On 06/28/2009 05:25 PM, I wrote:

.... any class time spent on
the spacetime approach to relativity reinforces and deepens
the students' understanding of the geometry and trigonometry
of ordinary 3-space, their understanding of vectors, et cetera.
This is important, since many of them will not have much direct
use for relativity in their future lives. Therefore the "street
value" of the coursework comes down to gee-whiz value and side
effects. The gee-whiz value of spacetime (elegant) is *more*
than the value of a bucket of paradoxes (ugly) ... and the side
effects (geometry, trigonometry, and vectors) are incomparably
more valuable.

That's all true, but I left off the other half of the argument,
the half that applies if/when some of your students are going to
grow up to be physics majors:

The issue here is unlearning. Unlearning is always hard and
unpleasant for the student and for the teacher. I guarantee you
that if you teach the "contraction / dilation / velocity dependent
mass" approach to special relativity, your students will have to
unlearn every bit of that when they start their first course in
_general_ relativity. To say the same thing the other way, general
relativity is all about spacetime, so there is a big advantage to
taking the spacetime approach to special relativity, starting from
Day One.

So, please please please, as a favor to your students, and to the
teachers who will come after you, please teach special relativity
using the modern (post 1908) spacetime approach.

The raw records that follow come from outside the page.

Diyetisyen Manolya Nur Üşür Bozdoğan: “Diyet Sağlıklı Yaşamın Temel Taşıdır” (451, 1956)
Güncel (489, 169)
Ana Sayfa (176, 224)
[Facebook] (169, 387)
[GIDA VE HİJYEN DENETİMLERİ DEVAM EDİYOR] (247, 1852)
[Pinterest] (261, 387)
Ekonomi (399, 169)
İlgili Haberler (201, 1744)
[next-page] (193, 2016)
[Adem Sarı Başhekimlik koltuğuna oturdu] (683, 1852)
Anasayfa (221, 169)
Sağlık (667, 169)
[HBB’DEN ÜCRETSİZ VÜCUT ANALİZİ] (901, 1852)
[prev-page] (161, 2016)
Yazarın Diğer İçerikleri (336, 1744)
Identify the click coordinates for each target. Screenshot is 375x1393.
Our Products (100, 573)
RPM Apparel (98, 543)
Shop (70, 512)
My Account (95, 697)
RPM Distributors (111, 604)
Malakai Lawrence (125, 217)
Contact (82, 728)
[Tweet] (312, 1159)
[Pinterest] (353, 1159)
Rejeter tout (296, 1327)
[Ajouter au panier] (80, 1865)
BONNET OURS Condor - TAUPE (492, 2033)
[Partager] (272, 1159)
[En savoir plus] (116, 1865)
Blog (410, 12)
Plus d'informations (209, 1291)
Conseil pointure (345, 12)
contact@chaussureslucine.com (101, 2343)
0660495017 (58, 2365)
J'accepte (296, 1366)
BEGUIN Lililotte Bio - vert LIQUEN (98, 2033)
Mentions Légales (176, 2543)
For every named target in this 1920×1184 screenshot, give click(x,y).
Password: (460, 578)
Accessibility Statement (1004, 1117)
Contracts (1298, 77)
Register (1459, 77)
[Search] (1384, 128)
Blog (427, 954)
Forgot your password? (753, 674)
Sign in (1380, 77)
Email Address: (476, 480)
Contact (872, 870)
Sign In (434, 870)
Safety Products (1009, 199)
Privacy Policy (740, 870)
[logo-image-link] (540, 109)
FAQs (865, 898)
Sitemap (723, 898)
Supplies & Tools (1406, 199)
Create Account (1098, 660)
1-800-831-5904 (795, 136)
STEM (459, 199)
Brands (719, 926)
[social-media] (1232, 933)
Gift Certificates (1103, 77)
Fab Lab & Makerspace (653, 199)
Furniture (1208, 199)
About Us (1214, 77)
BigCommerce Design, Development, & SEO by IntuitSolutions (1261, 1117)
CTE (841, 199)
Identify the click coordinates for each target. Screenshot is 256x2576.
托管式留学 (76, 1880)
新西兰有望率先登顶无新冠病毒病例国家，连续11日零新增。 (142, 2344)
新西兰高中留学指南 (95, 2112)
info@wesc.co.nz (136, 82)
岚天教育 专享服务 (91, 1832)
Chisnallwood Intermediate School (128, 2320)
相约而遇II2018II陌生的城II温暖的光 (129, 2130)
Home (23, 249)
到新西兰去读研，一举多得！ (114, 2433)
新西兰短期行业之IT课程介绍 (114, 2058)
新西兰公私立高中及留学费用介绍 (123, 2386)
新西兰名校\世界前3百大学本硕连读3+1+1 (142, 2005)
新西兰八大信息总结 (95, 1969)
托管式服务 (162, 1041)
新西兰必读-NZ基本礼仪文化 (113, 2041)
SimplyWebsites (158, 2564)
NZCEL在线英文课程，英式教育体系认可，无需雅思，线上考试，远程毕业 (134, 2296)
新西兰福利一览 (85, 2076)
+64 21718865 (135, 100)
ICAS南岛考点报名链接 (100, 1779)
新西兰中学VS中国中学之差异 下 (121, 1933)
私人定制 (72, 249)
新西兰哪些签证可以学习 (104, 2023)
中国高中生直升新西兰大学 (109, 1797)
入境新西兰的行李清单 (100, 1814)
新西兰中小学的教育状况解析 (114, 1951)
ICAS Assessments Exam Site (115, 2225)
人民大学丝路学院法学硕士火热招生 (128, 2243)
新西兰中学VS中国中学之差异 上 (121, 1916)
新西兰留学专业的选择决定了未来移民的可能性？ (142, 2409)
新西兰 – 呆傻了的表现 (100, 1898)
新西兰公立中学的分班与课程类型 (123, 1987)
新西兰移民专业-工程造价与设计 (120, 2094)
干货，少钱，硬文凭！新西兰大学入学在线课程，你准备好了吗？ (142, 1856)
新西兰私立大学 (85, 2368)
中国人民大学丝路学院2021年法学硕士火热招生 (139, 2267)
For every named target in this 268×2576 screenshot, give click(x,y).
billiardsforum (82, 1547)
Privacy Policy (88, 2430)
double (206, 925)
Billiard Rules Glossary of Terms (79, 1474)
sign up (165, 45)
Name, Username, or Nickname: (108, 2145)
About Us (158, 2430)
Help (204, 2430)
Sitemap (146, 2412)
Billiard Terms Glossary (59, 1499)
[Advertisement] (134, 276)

In my experience, virtually all of the people who argue that moving
clocks can't be trusted and moving rulers can't be trusted and moving
particles have a velocity-dependent mass (or three different velocity-
dependent masses) are people who have never cracked open a copy of
MTW or Weinberg or any other general relativity book.

Special relativity is not weird or paradoxical. It is just the
geometry and trigonometry of spacetime.

The idea that time is the fourth dimension has been around since
1908, i.e. for 101 of the 104 years that relativity has existed.
It is so ingrained in our culture that it is taken for granted in
TV shows, even non-science-oriented shows like /Buffy/. Why is
it not taken seriously in physics class?